TASK:
Using the article on horse carcasses contaminated with bute, answer these:
(a) In how many of the 206 horses tested did the drug turn up?
(b) Where did Catherine Brown speak to the press?
(c) What did tests on the withdrawn Findus beef products find regarding phenylbutazone?

PASSAGE:
========================================================================
Horse carcasses containing the painkiller bute could have been entering the food chain in significant numbers for some time, the head of the UK Food Standards Agency (FSA) has admitted.
UK FSA chief executive Catherine Brown spoke as it was revealed authorities in Britain and France are trying to trace the carcasses of six horses contaminated with the painkiller, which were slaughtered in a UK abattoir and may have entered the human food chain across the Channel.
The drug, which is potentially harmful to human health, was detected in eight horses out of 206 tested by the Food Standards Agency in the first week of this month. Two were intercepted and destroyed before leaving the slaughterhouse but the other six were sent to France, where horse meat is commonly eaten.
Ms Brown told a press conference at Defra headquarters that FSA had increased testing of horse carcasses over a three-month period last year after intelligence from abattoirs suggested bute was getting into the food chain.
Meanwhile, tests on Findus processed beef products withdrawn from sale in the UK after the discovery of traces of horse meat found no evidence of phenylbutazone - or “bute” - which is banned from products intended for human consumption.
UK Chief Medical Officer Dame Sally Davies said that although the drug was linked to side-effects in patients who have been taking it as a medicine for arthritis, the risk was very low.
“If you ate 100% horse burgers of 250g, you would have to eat, in one day, more than 500 or 600 to get to a human dose,” she said. “It would really be difficult to get up to a human dose.”
========================================================================
RECORD EXCERPTS:
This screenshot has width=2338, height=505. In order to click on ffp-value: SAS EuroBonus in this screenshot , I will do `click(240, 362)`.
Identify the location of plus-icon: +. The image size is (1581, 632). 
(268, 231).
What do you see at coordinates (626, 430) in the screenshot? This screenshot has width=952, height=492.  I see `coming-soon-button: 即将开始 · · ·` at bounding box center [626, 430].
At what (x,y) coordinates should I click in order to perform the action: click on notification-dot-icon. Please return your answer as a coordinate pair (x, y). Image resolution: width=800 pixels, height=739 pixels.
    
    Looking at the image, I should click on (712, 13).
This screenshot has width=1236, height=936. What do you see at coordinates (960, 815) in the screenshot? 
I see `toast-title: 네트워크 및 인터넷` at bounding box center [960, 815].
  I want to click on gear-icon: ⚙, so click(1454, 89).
========================================================================
SOLUTION TO THIS PROBLEM:
(a) Eight.
(b) At Defra headquarters.
(c) No evidence of it.